Abstract
The unobtrusive nature of gait facilitates the development of optimal biometric authentication systems. Recent approaches on video-analytic gait authentication show excellent results but their implementations are threshold-based which trade off a set amount of FAR (false acceptance rate) to produce an acceptable FRR (false rejection rate). The proposed multiperson signature mapping (MSM) approach overcomes this drawback with a design that substantially decreases the FAR of the authentication system without having to increase the FRR. This technique removes the need of an empirically adjusted threshold. The state-of-the-art algorithms mostly prefer the nearest neighbor (NN) classifier where the Euclidean distance calculated from the extracted feature hyperplane is taken as the similarity measure.

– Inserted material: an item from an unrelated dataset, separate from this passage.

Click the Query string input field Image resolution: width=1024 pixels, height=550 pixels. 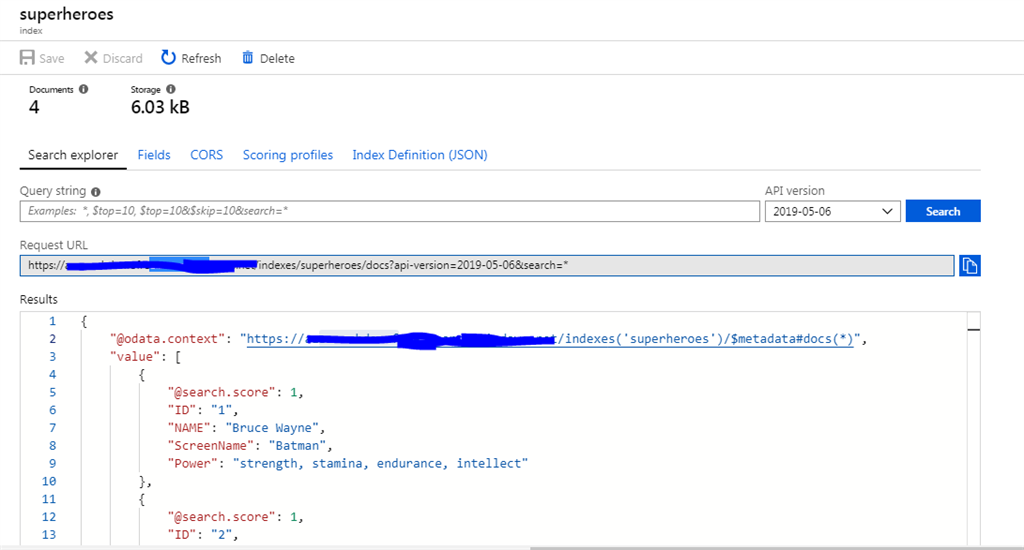click(x=390, y=211)
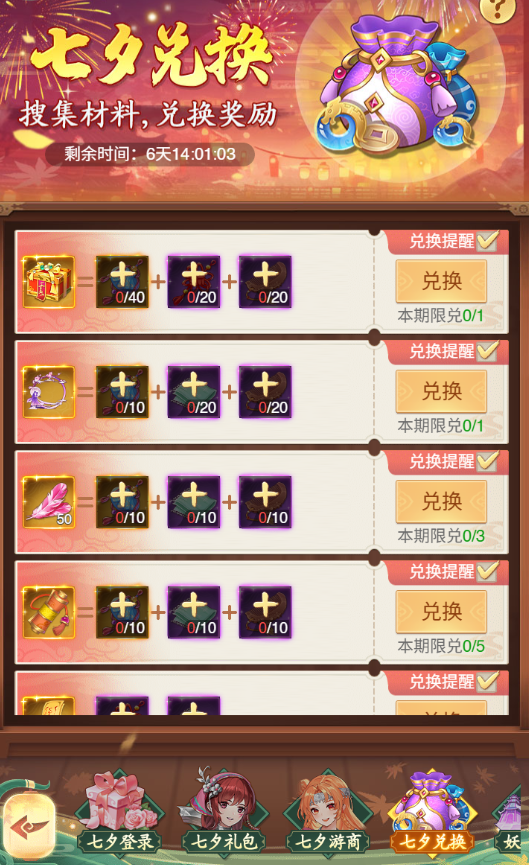Viewport: 529px width, 865px height.
Task: Tap the 0/20 green cloth material in wreath row
Action: pos(194,392)
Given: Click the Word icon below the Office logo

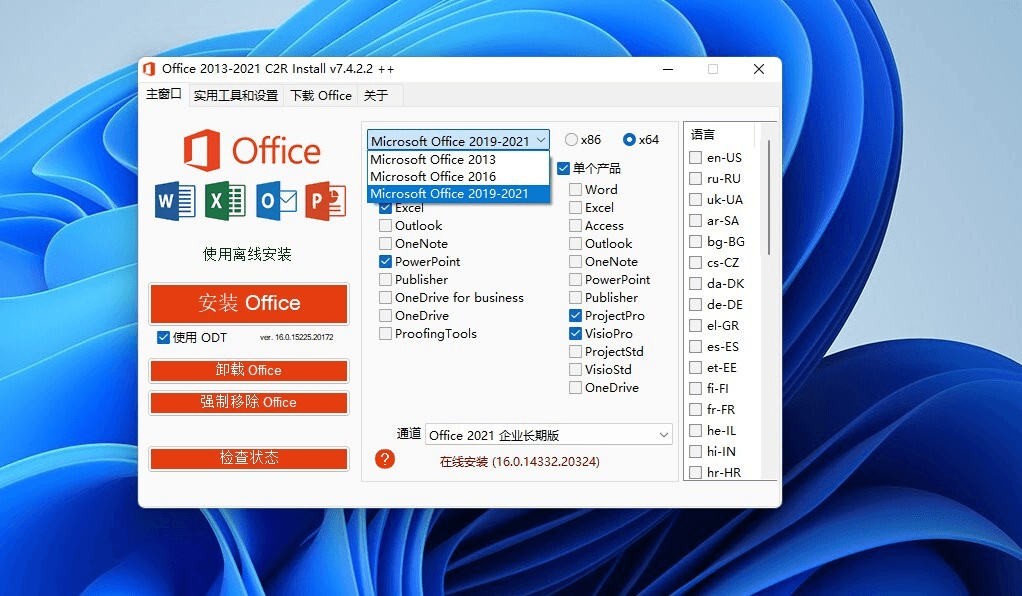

Our study proves that the Bayes’ rule applied over the extracted feature set provides a much better performance compared to the conventional NN approach. The MSM is applied on top of template-based gait recognition algorithms to produce an efficient gait authentication system. The method is evaluated on four different gait templates including the popular Gait Energy Image (GEI) and its variation with the genetic template segmentation (GTS). The study analyzes the performance across different clothing and carrying conditions. The deployment of the gait authentication system for practical application is explained in detail. Experimental results with the CASIA-B gait database depict the potential of our proposed approach.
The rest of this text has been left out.